▸ To do
Check every line of the data and copy the ones where "pencil" appears.

▸ Extracted material

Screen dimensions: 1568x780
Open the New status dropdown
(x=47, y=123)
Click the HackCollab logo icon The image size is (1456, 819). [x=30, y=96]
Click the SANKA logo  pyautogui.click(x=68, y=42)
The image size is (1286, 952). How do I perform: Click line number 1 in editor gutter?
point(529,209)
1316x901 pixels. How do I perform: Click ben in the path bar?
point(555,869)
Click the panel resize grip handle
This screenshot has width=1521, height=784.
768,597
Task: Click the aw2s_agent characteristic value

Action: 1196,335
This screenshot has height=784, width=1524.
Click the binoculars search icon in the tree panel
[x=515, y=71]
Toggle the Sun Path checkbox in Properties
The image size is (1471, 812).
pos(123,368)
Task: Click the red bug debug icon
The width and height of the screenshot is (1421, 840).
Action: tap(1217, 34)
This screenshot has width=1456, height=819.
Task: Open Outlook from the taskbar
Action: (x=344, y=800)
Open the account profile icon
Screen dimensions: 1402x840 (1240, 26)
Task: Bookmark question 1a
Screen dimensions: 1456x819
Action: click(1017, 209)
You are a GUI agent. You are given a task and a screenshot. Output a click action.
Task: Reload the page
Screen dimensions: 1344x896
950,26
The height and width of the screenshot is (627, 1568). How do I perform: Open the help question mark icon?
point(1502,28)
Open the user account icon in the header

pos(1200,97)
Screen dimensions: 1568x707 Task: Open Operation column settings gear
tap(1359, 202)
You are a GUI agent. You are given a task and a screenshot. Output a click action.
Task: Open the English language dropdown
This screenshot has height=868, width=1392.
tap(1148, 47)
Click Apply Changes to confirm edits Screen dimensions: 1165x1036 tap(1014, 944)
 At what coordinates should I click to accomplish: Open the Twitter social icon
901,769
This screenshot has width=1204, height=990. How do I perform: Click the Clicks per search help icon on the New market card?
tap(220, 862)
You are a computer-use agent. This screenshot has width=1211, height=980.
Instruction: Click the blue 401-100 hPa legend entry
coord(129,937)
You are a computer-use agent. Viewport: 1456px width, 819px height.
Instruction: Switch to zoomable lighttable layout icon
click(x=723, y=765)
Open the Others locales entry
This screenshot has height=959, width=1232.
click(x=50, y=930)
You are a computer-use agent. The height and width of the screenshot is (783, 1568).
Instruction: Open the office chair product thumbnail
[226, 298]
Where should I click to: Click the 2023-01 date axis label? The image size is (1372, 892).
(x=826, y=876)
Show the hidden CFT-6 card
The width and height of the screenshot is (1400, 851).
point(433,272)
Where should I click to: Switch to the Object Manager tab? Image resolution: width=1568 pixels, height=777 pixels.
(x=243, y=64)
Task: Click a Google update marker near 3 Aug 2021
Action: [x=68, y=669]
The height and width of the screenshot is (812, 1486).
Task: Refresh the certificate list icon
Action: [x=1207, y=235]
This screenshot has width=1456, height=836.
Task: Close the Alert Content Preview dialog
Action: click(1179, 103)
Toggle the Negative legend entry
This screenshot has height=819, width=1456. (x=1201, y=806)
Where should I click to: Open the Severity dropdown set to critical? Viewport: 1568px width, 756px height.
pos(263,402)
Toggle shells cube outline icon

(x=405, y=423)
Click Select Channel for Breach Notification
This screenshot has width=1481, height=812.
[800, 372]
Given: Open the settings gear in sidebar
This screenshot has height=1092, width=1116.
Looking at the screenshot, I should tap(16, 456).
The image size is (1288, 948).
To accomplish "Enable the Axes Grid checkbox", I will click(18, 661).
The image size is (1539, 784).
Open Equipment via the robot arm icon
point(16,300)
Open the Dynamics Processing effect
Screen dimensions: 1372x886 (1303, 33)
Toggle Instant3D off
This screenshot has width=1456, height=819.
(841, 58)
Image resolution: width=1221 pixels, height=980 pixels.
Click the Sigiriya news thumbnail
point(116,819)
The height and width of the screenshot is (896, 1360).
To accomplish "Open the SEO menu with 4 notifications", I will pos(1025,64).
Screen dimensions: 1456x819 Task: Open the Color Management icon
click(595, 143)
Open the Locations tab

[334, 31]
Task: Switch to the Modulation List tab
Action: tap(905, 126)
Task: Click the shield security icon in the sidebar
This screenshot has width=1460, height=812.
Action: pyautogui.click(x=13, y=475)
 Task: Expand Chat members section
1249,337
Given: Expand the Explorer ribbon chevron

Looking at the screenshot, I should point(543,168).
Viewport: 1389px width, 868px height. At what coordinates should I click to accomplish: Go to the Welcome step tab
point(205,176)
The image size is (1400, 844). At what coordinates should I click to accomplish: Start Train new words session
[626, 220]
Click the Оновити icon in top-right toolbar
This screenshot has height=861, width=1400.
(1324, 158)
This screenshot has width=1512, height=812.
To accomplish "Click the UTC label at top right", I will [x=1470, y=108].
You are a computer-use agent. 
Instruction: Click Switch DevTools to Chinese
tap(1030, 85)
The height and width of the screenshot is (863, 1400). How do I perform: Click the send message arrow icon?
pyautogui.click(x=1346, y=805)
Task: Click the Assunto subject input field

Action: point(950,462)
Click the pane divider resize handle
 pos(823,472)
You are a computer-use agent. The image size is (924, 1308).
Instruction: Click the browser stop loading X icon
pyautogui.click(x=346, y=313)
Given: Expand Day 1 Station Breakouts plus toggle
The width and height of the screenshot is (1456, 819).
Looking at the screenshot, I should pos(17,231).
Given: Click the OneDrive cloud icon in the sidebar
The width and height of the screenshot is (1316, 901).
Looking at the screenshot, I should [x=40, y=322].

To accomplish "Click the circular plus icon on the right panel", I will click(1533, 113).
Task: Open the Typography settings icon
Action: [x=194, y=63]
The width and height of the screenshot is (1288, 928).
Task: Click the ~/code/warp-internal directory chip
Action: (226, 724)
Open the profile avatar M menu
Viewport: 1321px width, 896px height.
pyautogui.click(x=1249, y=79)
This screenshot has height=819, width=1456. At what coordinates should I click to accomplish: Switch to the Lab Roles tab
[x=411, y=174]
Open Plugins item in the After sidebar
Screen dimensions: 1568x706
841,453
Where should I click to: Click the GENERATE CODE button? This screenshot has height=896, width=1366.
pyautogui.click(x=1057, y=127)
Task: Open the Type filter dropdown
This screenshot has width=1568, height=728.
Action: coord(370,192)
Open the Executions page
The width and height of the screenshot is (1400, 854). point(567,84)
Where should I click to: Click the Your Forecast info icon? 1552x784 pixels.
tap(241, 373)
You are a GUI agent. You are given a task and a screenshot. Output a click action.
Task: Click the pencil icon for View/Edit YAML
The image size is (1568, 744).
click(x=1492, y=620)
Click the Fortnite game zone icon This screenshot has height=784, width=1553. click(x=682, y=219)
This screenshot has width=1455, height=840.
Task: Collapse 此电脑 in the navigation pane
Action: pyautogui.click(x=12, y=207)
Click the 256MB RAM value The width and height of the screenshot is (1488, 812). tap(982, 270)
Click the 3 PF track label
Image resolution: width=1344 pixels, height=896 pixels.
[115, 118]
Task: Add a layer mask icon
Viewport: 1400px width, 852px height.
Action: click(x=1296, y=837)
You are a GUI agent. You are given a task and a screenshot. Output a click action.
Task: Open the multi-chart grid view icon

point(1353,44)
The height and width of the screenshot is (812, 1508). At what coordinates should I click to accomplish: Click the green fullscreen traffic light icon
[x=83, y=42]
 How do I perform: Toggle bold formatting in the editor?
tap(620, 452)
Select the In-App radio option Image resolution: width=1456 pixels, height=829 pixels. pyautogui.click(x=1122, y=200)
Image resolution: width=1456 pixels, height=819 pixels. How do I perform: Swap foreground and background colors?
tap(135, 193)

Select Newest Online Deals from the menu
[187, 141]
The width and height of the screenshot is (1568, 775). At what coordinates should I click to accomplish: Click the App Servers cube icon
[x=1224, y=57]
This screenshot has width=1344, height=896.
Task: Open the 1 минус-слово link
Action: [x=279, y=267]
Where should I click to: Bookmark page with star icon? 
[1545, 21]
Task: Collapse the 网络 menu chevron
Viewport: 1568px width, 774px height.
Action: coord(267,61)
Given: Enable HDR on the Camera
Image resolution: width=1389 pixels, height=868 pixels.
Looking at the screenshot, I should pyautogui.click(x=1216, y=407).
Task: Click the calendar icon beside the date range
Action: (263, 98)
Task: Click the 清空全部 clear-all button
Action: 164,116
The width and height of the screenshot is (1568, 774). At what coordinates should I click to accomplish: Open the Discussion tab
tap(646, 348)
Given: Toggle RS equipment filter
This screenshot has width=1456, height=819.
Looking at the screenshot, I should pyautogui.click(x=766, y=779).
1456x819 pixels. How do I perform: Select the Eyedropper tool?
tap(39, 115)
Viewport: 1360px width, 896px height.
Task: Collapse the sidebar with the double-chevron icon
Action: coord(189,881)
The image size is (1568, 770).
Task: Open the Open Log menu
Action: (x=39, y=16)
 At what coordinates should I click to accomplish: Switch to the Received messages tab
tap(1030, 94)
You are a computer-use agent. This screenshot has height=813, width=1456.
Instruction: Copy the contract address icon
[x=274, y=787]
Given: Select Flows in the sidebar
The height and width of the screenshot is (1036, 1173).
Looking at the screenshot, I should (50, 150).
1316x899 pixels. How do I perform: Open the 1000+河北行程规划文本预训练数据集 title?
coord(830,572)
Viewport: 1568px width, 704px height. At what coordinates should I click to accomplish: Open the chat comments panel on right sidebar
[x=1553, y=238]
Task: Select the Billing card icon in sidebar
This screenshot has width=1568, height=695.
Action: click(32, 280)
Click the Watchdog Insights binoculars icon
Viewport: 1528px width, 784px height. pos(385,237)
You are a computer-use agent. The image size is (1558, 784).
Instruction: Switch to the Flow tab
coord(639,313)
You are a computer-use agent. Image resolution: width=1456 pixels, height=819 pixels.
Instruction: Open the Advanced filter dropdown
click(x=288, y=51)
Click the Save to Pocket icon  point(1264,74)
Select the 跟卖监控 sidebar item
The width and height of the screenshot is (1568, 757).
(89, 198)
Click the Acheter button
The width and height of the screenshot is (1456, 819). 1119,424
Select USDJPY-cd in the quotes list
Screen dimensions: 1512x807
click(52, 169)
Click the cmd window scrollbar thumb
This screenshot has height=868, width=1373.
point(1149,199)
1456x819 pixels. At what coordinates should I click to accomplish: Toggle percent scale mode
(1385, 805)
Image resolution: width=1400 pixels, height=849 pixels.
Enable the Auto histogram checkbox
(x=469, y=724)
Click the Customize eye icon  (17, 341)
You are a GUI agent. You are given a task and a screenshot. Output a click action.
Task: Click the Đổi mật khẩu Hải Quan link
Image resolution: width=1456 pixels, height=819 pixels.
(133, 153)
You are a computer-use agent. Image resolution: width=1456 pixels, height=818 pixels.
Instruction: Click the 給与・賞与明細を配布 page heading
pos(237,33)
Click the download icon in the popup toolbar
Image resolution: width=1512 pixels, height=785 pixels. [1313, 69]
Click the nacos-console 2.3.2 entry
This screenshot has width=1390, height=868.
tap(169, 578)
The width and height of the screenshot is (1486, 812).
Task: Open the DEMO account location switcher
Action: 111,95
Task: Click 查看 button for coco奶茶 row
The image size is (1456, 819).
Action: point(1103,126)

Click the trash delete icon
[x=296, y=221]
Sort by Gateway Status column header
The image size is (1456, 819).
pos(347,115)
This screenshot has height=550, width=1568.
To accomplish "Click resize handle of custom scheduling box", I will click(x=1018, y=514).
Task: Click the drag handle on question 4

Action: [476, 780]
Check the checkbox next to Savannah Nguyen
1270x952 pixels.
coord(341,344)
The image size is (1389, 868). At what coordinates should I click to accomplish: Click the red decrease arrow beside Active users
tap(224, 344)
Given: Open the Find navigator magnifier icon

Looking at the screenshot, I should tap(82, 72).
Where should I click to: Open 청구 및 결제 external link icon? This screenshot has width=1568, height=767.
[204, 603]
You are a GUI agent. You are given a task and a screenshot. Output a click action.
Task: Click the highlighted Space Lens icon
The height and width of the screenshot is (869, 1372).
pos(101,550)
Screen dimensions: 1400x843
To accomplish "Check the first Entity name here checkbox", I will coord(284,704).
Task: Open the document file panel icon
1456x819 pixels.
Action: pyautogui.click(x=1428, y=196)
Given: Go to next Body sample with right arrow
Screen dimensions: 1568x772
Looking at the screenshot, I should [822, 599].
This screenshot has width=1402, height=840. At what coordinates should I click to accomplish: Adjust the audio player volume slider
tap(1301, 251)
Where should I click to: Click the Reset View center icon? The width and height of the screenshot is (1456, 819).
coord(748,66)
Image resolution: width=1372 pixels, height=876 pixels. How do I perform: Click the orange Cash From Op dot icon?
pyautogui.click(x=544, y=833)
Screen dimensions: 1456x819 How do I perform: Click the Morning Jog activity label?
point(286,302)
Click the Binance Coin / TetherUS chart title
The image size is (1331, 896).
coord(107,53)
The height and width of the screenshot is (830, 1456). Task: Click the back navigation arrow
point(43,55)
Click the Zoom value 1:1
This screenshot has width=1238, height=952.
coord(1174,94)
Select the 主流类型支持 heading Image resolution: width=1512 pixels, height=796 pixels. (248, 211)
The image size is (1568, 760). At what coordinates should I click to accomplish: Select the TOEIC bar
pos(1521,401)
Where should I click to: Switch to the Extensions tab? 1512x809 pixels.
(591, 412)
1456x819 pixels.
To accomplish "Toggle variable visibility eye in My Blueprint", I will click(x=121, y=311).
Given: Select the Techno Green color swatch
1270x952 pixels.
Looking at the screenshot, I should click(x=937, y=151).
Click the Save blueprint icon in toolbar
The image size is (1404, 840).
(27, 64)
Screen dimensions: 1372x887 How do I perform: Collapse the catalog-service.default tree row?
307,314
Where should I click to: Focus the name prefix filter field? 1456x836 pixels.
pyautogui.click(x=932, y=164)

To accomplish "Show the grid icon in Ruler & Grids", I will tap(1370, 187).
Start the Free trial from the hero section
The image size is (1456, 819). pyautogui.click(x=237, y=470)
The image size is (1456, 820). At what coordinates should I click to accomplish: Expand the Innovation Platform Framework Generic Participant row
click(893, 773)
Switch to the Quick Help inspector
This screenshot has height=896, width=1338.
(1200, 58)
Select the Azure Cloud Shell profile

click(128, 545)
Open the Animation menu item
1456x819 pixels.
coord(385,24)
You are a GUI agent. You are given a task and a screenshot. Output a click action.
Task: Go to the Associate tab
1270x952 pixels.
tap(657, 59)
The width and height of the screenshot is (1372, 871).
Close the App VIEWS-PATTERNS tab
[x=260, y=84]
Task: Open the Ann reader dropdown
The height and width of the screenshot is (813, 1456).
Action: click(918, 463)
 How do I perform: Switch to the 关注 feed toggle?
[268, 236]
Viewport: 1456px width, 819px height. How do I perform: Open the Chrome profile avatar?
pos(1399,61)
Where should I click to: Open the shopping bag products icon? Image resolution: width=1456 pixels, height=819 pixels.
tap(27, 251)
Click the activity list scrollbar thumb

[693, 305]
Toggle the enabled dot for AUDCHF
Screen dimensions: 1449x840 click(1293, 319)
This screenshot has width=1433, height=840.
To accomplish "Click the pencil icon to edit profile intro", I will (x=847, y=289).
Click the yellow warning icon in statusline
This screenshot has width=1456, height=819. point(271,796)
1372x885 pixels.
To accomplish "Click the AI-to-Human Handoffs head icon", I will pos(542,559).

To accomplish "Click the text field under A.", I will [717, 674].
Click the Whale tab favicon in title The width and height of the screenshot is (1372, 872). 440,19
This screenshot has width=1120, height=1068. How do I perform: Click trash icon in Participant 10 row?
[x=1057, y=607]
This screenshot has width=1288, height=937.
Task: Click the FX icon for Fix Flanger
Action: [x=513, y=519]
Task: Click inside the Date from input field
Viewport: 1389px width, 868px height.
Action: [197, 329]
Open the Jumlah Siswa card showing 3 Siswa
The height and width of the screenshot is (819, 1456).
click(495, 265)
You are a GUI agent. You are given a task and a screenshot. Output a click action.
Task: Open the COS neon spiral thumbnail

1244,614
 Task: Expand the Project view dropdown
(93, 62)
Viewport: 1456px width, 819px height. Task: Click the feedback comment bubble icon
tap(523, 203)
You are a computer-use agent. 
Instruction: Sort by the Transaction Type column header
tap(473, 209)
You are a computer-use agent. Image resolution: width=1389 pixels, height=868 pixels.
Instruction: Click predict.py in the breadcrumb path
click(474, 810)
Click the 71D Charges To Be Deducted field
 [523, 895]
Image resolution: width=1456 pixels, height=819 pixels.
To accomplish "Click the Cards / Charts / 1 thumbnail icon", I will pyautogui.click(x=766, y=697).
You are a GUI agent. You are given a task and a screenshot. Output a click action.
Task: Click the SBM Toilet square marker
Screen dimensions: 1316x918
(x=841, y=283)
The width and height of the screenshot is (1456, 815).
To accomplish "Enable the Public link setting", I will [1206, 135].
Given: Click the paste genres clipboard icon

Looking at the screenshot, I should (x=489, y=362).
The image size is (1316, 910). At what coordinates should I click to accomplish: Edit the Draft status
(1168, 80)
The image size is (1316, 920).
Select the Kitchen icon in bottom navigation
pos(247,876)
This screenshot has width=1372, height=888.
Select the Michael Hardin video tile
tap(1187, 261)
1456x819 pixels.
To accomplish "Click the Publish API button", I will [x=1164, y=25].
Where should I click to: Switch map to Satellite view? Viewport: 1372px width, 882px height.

▸ Exercise result
Task: Click the pencil icon for View/Edit YAML
To accomplish "Click the pencil icon to edit profile intro", I will (x=847, y=289).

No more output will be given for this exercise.